You will be relieved to know that although the rodent situation in my house had been nearing catastrophe, I am not suspending this blog, nor will I keep from teaching class today or (gods-willing) grading the papers I have on my desk.
I am sorry to report, however, that the support from Congress, I mean the cats, was not quite what I would have hoped for. Sure, Sazha did a great job of herding the mouse into my study, where it could disrupt my workday. Then Jacques Monod did manage to corner it behind the file cabinet for several hours. But when I tried to use a broom to flush the mouse out into her awaiting gray claw-adorned paws, she ran away and no amount of explanation on my part could convince her that I was not aiming the broom at her. Then, when she trapped the mouse between the screen door and wooden door to the front of the house, she just smelled it.
Frankly, I had expected better.
I mean, two weeks ago, when the PP and I took the cats in for their annual shots etc., Jacques Monod was a holy terror. It finally took three people--the PP plus two vets--to contain her so she could get those shots, and also they had wrapped her in a sheet and the PP was wearing one of those giant leather mittens that cats cannot bite through. When I told the PP about the rodent situation here at the house, he said, "Well, if JM can get involved, she'll get that mouse, and she'll murder it and eat its brains."

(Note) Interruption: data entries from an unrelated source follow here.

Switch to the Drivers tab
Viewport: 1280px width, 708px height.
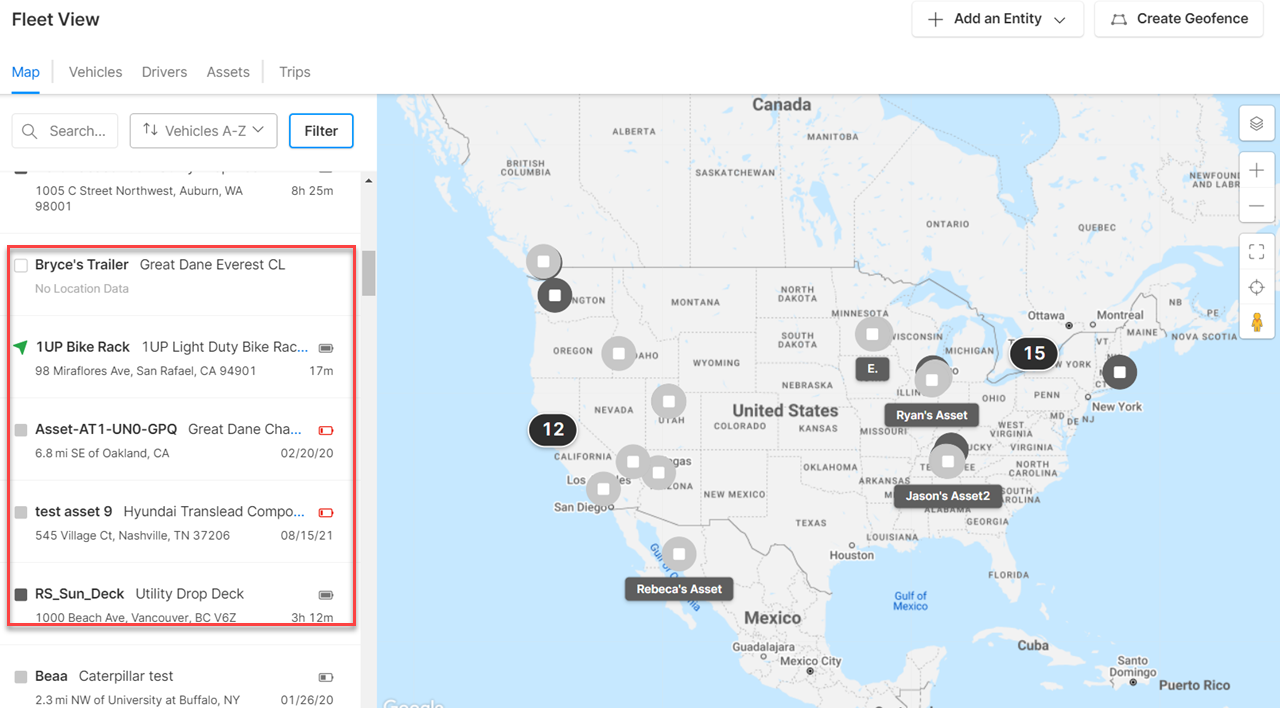coord(164,72)
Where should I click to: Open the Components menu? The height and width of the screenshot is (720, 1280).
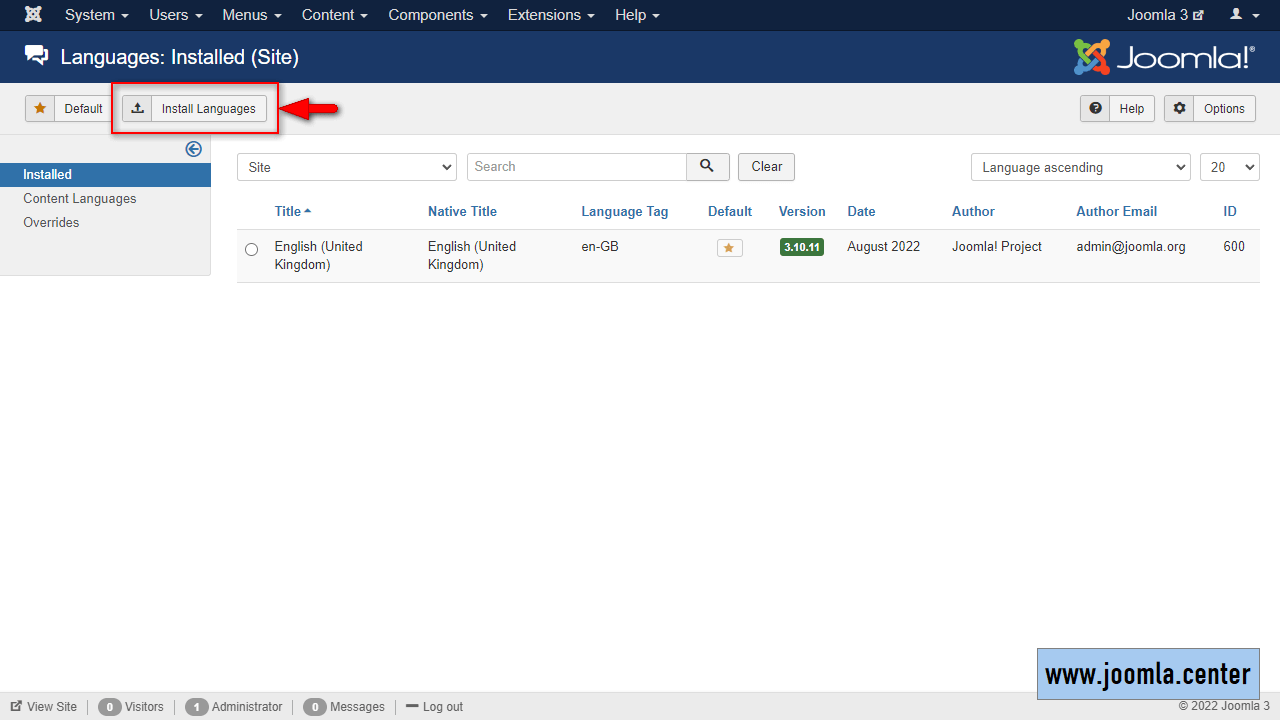438,15
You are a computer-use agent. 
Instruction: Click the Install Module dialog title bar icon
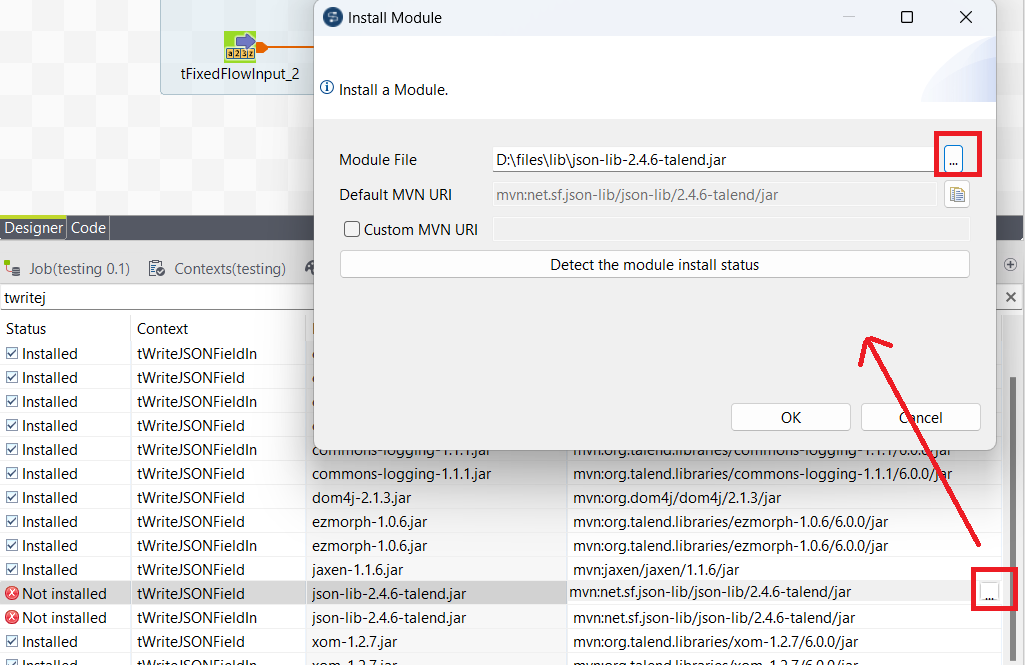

I am serious. That is what he said, and really: he is not a violent guy.
But what did she do? She smelled it.
So I had to get her out of the way, and then I managed to prop open the screen door and close the wooden door, thereby allowing the mouse to escape through this improvised airlock into the big world.
I know this is a temporary solution, and that it will likely be no time before the mouse comes back in the house, but there it is: my own private bailout.